A tavola per provare a imbastire una conversazione conviviale sulla grande questione del cambiamento radicale della cooperazione sociale, del nostro fare in comune a livello di specie. Una cooperazione sociale dagli effetti contraddittori e nefasti e che è egemonizzata dal capitale, dal suo conatus di autopreservazione, messo in atto attraverso tutti gli apparati gerarchici, sistemici e cibernetici che ha a disposizione.
Un’egemonia che dalla concorrenza alla guerra, ci mette in cooperazione in forme rivali, e, dal patriarcato alle classi di reddito e di comando, ci colloca in gerarchie di potere; mentre, rispetto alla natura non umana e a Gaia, la cooperazione sociale è nel suo complesso bio- ed ecocida.

Contenuto dei dati:
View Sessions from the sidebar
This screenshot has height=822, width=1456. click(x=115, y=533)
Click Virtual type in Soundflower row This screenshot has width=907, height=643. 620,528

Istruzioni operative:
1 – Nel testo sulla cooperazione sociale, riformuli in forma di elenco il paragrafo che inizia con "Un’egemonia che dalla concorrenza", conservandone i fatti principali.
2 – Completi il testo sulla cooperazione sociale scrivendo la parte che segue la sua ultima frase.
Per svolgere le consegne non occorre consultare i dati.

Risposte:
1 –
- Dalla concorrenza alla guerra, l'egemonia del capitale ci mette in cooperazione in forme rivali.
- Dal patriarcato alle classi di reddito e di comando, ci colloca in gerarchie di potere.
- Rispetto alla natura non umana e a Gaia, la cooperazione sociale è nel suo complesso bio- ed ecocida.

2 –
Questa egemonia lascerà sicuramente le sue tracce nelle condizioni materiali di questa cena. Nel prepararla però, e nello svolgersi del dialogo conviviale su un tema importante, è possibile immaginare che si svolgerà un’altra forma di fare in comune, che misura le cose complessivamente in maniera diversa da quella del capitale. In questa bolla, in questa sfera del fare, si sarà creato un “procomune”, un sistema di relazioni sociali dirette, dove anche solo per una sera, si mettono risorse in comune, si entra in processi comunicativi che orientano la misura comune delle cose del fare, e si fa, nelle sue molteplici dimensioni. Convivialità e valori d’uso, vernacolarità e chiacchierata su problemi stratosferici. Un procomune in una moltitudine di procomuni, di sfere piccole e grandi della cooperazione sociale che spesso costituiscono un fuori dalla misura delle cose del capitale.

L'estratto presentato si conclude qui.